Not only can women be successful entrepreneurs, supporting their family. They can also become employers. In China, for example, where free market commerce was legalized as recently as 1988, women own a third of all small and medium-sized businesses and more than one in five women-owned businesses employ more than 1,000 workers, according to the All China Women's Federation. Given such evidence, women might seem an obvious target for commercial banks. However, structural and legal barriers often prevent women from gaining access to finance through mainstream institutions. In some cases it remains difficult for a woman to work, let alone start a business. Economists Stephan Klasen and Francesca Lamanna have estimated that gender inequality in access to the labor market in the Middle East and north Africa has resulted in gross domestic product loss of about $426 billion in the past decade. "It's a matter of thinking through the macro-economic linkages in a logical way so governments can see how gender inequity can impede economic growth," says Ellis. "So what we're trying to do is get these issues on policy makers' agendas."

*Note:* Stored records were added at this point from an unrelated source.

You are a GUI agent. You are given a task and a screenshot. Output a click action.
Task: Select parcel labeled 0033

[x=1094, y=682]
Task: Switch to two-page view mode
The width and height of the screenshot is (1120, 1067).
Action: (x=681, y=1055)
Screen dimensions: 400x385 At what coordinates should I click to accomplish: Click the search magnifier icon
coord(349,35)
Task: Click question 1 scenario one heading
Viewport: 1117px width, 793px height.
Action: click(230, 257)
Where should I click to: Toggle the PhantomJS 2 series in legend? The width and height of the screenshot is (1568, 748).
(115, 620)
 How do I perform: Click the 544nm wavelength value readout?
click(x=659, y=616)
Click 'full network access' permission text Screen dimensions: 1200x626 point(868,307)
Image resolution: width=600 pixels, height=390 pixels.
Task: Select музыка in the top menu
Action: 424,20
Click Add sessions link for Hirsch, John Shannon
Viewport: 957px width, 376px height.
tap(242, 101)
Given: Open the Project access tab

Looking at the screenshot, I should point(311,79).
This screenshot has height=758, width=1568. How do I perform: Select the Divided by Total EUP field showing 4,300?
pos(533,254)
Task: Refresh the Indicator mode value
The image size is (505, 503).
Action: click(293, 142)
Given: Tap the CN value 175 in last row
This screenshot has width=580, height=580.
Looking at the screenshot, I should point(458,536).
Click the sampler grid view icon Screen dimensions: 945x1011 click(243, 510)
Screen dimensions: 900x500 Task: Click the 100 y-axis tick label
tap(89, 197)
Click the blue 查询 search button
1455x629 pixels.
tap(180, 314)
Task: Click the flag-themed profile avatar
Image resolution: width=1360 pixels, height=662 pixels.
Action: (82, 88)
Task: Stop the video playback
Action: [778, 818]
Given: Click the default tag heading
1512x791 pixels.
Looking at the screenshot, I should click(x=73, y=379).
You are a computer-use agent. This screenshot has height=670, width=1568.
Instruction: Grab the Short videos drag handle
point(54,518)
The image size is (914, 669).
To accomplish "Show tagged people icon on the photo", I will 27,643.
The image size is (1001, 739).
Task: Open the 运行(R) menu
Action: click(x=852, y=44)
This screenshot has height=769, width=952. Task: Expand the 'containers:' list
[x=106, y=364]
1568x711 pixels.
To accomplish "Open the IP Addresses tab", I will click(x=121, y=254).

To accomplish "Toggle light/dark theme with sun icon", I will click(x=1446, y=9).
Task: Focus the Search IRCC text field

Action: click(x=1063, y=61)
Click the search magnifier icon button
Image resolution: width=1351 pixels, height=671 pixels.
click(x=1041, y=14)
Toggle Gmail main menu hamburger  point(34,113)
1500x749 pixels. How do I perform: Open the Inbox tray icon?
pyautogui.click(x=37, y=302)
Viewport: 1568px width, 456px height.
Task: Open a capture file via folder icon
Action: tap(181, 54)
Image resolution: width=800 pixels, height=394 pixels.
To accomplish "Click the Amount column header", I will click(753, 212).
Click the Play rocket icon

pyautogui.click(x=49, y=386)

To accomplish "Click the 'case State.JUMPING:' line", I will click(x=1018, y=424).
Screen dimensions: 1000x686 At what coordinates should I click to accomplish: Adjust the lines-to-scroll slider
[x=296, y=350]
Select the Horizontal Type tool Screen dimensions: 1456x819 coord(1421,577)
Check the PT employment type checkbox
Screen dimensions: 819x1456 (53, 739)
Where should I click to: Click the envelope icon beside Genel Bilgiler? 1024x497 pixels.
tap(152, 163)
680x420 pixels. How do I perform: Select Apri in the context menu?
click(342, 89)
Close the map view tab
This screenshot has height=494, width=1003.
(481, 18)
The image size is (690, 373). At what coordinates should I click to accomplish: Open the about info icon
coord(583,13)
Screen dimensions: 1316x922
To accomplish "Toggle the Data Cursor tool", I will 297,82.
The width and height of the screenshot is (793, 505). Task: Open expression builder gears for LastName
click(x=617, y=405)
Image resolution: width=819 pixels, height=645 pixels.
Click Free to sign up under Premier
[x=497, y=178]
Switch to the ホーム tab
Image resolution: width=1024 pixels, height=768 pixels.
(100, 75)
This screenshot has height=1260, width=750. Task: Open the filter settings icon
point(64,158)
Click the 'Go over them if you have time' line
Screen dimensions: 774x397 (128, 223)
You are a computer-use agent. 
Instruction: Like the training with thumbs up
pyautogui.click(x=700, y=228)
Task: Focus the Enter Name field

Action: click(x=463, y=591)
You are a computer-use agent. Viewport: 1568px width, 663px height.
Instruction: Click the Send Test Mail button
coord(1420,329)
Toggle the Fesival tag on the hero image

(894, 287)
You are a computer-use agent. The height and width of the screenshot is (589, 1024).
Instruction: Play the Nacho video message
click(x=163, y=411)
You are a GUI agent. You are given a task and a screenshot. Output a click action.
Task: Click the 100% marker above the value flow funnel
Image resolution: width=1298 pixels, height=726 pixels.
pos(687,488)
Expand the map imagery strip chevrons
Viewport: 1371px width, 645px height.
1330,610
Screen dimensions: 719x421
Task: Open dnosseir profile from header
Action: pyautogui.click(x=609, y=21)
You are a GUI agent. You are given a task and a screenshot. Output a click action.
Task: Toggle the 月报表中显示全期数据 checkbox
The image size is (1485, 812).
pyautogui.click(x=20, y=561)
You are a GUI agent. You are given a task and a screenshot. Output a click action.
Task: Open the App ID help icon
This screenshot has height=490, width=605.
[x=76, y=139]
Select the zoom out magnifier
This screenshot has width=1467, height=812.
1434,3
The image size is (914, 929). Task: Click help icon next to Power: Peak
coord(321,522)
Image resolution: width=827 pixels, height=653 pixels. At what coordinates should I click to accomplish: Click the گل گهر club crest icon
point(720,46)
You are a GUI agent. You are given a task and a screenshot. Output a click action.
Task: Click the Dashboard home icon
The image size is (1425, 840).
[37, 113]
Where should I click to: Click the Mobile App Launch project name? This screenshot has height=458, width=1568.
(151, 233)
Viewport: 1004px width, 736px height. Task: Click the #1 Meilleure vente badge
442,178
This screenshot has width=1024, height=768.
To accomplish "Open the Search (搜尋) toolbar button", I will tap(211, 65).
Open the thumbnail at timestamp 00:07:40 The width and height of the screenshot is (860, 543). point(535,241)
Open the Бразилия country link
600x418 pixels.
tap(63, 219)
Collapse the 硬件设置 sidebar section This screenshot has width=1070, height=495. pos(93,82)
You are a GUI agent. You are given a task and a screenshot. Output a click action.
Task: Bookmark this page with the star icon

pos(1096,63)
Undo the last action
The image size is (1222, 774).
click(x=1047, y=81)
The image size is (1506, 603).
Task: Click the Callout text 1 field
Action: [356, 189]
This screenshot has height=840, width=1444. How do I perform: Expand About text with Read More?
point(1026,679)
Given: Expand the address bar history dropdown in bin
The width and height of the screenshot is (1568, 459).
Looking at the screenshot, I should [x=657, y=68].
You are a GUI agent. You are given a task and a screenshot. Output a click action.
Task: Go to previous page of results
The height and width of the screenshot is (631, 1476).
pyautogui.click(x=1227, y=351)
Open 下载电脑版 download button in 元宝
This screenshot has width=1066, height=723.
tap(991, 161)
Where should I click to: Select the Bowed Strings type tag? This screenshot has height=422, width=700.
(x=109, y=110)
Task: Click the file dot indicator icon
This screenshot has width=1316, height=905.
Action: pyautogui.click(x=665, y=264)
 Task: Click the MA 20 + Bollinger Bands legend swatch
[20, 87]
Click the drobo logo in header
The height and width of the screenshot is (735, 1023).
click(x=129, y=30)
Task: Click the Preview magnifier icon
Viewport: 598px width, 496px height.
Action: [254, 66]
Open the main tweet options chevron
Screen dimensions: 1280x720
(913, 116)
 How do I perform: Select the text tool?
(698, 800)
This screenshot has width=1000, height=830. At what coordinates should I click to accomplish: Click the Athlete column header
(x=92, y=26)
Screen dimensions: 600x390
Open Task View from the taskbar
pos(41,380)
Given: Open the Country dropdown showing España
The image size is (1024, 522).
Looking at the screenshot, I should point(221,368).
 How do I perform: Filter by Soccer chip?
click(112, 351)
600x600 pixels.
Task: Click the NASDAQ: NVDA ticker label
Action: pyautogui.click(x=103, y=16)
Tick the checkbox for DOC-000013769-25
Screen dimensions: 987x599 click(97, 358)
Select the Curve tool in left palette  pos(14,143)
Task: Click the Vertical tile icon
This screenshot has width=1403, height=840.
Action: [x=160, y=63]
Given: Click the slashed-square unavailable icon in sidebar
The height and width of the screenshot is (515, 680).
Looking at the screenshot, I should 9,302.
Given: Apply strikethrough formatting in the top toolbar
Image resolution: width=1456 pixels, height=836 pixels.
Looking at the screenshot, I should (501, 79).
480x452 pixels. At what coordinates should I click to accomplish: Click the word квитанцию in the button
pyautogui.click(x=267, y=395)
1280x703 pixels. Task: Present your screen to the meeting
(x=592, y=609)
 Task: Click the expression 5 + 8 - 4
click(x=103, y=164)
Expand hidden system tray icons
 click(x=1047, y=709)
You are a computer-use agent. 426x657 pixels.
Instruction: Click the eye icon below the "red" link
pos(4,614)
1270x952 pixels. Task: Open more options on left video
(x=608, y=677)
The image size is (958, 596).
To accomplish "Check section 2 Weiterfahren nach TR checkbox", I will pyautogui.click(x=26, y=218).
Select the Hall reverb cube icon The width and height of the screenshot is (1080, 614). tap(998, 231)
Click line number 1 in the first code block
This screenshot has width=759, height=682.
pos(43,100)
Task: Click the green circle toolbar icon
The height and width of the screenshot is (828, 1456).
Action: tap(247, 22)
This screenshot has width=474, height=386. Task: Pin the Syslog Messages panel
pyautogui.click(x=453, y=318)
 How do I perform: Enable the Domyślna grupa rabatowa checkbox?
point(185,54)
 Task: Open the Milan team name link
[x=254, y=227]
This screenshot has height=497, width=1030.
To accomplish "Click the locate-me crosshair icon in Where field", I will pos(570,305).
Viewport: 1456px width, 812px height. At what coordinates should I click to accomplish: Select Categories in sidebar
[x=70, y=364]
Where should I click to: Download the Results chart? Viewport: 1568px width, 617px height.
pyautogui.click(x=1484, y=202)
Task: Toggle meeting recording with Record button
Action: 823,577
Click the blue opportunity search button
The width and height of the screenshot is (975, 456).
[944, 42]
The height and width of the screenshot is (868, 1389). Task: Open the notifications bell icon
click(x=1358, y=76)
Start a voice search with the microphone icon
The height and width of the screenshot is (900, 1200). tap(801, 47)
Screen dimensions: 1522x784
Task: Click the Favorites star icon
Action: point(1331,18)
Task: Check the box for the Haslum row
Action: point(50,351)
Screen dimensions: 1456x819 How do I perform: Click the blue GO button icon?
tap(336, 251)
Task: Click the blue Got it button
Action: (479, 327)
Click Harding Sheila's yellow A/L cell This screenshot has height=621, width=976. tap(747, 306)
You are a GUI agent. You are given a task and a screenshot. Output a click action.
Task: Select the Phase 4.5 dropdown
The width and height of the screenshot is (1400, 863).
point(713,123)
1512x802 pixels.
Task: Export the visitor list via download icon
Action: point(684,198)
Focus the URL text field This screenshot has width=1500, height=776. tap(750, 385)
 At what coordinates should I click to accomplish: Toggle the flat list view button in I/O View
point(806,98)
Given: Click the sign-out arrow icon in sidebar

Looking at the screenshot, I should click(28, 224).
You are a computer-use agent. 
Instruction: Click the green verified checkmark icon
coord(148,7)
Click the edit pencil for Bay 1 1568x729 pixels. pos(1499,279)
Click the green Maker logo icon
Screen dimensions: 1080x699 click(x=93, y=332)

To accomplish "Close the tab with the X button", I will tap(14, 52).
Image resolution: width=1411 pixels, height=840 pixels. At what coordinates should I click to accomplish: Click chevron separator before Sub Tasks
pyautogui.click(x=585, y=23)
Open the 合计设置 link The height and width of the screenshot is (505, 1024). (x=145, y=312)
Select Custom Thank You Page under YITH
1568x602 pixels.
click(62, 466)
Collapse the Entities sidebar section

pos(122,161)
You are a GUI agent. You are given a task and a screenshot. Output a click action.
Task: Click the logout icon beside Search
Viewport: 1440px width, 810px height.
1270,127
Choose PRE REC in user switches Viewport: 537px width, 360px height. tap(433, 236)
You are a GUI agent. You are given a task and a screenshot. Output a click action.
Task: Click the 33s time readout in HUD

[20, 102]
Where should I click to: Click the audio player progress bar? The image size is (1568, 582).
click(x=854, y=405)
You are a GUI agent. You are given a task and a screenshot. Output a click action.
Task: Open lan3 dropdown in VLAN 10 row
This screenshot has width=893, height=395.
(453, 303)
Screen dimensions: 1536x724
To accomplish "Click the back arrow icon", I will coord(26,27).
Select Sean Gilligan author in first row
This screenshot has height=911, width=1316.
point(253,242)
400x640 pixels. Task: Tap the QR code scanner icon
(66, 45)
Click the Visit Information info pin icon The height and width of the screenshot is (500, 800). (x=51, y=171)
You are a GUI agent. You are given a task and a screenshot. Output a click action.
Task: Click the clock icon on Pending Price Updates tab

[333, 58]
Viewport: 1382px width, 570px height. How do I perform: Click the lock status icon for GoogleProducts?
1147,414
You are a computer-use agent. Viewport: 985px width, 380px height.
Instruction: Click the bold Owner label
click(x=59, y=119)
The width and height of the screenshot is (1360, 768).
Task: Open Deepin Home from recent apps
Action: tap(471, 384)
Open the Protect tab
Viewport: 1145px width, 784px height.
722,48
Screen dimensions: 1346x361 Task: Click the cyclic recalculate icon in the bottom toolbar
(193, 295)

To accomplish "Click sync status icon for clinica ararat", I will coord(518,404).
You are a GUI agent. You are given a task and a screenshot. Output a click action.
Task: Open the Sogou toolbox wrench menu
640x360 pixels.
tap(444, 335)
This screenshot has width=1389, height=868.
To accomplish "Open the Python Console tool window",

The Jordan Times meanwhile notes Arab businesswomen explored their chances for success in the business world and the challenges they face in the new age of technology during an all-woman regional conference on marketing and investment held in Amman on Tuesday. According to organizers, the conference, held under the banner of "The Current Status of Investment and Marketing for the Arab Business Women in the Age of Technology," is meant to identify the real challenges behind the low women participation in business, pinpoint the best practices in marketing and investment and come out with realistic recommendations to overcome difficulties.

Voice of America quotes senior education adviser at the World Bank, Birger Fredriksen, as saying that educating girls and women is not only morally right, but economically necessary. "Both of these things, girls in schools and literacy programs for women, are not luxuries," he said. "If we are not going to be able to do that, we are not going to be able to reach our development goals." He said Kenya's introduction of free primary education last year, which boosted school enrollment by 20 percent, was a good example of Africa's progress, but added more needs to be done to make education accessible to all children, regardless of gender.

Le Soleil (Senegal) meanwhile reports that a workshop on best practice in the education of girls opened yesterday in Nairobi (Kenya) in the framework of the Forum for African Women Educationalists (FAWE).

The 150 participants will define what best practice is, and discuss the necessity to implement it on a broader scale. The participants are experts on education from 27 Sub-Saharan African countries and representatives from international organizations, including the World Bank, the African Development Bank, UNESCO, as well as NGOs.